Brzezinski also took a swipe at Obama's rival Hillary Clinton, deriding her foreign policy approach as "very conventional." The media is treating the endorsement as a kind of vindication and "needed foreign-policy shot in the arm" for Obama, who has been called naive and irresponsible for suggesting that as president he would negotiate Iran and Syria and would consider military action against al Qaeda in Pakistan. Both the Times and Post point out that Brzezinski's endorsement could help balance Madeline Albright and Richard Holbrooke's support for Clinton.

There's been something of a blog war going on this month about whether there is a foreign policy "clerisy" in the United States—cloistered experts who frame the debate on foreign-policy issues and see themselves as above the partisan fray. The Brzezinski endorsement suggests that "the establishment" may not be quite as unified as critics believe.

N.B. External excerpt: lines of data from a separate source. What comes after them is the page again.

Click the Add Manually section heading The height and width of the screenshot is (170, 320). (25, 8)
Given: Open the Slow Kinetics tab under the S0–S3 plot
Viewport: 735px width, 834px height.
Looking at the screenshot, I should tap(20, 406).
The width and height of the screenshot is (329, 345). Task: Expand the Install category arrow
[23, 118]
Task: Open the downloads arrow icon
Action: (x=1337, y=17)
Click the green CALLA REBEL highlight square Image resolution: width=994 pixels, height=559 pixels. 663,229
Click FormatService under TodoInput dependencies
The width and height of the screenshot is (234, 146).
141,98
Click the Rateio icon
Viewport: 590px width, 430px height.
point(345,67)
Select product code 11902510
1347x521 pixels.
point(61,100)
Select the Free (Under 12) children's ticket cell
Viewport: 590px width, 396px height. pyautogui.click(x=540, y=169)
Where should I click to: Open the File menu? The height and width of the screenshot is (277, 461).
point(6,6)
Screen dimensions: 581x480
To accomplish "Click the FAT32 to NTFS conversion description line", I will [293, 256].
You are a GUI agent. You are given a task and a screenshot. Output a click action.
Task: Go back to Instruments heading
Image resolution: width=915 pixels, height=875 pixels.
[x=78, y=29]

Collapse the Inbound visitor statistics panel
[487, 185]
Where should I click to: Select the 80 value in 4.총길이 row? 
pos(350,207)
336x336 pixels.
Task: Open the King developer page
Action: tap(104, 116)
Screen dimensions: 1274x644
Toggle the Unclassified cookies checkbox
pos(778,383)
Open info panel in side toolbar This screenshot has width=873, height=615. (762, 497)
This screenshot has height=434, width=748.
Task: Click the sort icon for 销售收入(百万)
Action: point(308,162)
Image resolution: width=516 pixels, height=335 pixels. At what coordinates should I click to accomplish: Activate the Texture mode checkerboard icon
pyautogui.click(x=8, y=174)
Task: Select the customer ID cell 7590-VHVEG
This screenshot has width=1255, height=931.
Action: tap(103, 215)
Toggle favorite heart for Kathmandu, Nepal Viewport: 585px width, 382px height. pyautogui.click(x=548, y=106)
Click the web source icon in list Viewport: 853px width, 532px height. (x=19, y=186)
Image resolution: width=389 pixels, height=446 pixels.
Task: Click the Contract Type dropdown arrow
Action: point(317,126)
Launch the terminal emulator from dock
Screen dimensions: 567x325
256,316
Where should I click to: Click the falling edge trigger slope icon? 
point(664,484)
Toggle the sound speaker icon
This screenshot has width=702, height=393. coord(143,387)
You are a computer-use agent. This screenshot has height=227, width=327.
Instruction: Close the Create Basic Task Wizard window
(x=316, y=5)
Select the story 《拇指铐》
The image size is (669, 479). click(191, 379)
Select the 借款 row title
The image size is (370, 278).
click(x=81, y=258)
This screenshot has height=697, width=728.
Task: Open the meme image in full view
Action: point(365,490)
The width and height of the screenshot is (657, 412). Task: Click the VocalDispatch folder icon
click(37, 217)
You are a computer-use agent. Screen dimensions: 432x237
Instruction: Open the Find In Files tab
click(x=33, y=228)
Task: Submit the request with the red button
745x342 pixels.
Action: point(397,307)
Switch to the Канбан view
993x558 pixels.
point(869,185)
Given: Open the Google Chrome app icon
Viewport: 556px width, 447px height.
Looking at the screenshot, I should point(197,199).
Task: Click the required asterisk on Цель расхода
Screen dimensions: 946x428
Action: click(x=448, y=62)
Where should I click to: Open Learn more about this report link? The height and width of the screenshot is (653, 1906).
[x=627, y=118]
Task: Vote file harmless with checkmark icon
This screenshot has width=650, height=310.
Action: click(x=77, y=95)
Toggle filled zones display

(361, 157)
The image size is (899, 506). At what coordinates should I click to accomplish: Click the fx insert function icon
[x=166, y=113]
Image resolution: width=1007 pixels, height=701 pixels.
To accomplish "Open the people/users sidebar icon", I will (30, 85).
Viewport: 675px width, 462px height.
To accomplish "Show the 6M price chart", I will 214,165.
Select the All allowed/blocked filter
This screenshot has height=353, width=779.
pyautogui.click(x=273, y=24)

The coverage it has received also highlights the peculiar role of expert opinion in foreign-policy debates. When campaigning on education, labor or social issues, candidates seek the support of key unions or interest groups to bolster their ideological credentials. In foreign policy, however, accomplished individuals like Brzezinski or Albright seem to have the ability to bestow their gravitas upon a candidate, lending credibility to his or her opinions. But the über-realist Brzezinski's endorsement certainly doesn't indicate much about Obama's policies when humanitarian interventionist Samantha Power is also on board. It seems that these endorsements have very little to do with what a candidate says, but somehow give him the right to say it.

Erstwhile member of the foreign-policy establishment Bill Richardson, whose sixth-month Iraq withdrawal plan has been much-maligned lately, would seem to be most in need of a "foreign-policy shot in the arm" these days. Brent Scowcroft and Noam Chomsky, perhaps?